Si las narraciones de Bertoldo, Bertoldino y Cacaseno tenían como público preferido a los menudos de la familia reunidos con devoción para escuchar a  mi padre, los cuentos de Las mil y una noches tenían como destinatarios a los peones que le ayudaban en la milpa.
Se trataba de un grupo de campesinos con fama de buenos conversadores aficionados a las historias y especializados en contar toda clase de chistes. De manera que a mí no me pesaba sumarme al trabajo rudo de los adultos si se compensaba con un cuento contado en el receso de la comida o en el mismo surco siguiendo todos el ritmo de trabajo del cuenta cuentos para no perder ni un detalle.
Laurito, don Pedrito Díaz y su hermano Tacho; mis tíos Cástulo y Procopio son los nombres que recuerdo de aquel grupo dispuestos a trabajar más allá de la jornada si la historia era atrevida.
De Scherezada mi padre tomó la estrategia para asegurar la asistencia puntual de los peones al trabajo. Dejaba para el otro día el desenlace.
En aquellos días, entre los siete y 14 años en que acompañé a mi padre en el campo aprendí esas historias que después leí y disfruté. Mis favoritas fueron siempre, Simbad el marino, Aladino y la lámpara maravillosa, Ali Babá y los cuarenta ladrones. Por cierto que de éste último cuento recuerdo que Alí Babá no formaba parte de la banda de los cuarenta. Él los descubrió cuando ocultaban el botín, sin proponérselo.

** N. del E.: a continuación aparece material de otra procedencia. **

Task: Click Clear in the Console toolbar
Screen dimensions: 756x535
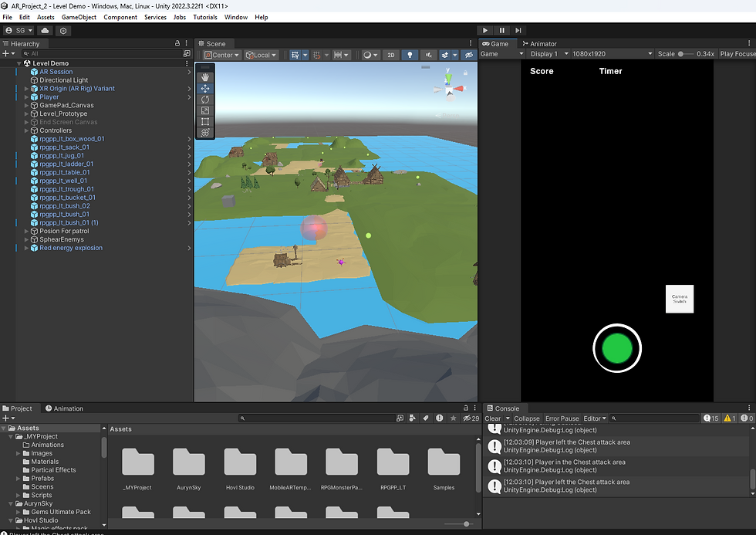Action: pos(494,418)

De aquellas historias seguramente se desprendía la idea de que en algún momento, caminando por el campo, podría yo tener una aparición, ver un encantamiento o encontrarme algo sobrenatural. No sé la relación que de las historias contadas se pudiera derivar la idea de que mis canicas podían multiplicarse si las sembraba. El hecho es que tenía yo un lugar bajo el chaparral del camino donde las enterraba y de vez en cuando iba a cerciorarme si se habían multiplicado.
Recuerdo desde entonces los nombres de exóticas ciudades como Persia y Bagdad; los títulos nobiliarios y de autoridad: Sultan, Visir, Califa. Nombres raros como Alí; que sirvieron para bautizar a nuestros perros, uno se llamaba Sultán y otro Alí.
Es posible que con esos dos libros de mi padre me haya nacido el amor por la lectura, pues como decía el siempre notable OctavioPaz; es mas fácil leer el libro de nuestra biblioteca que el mejor título recomendado.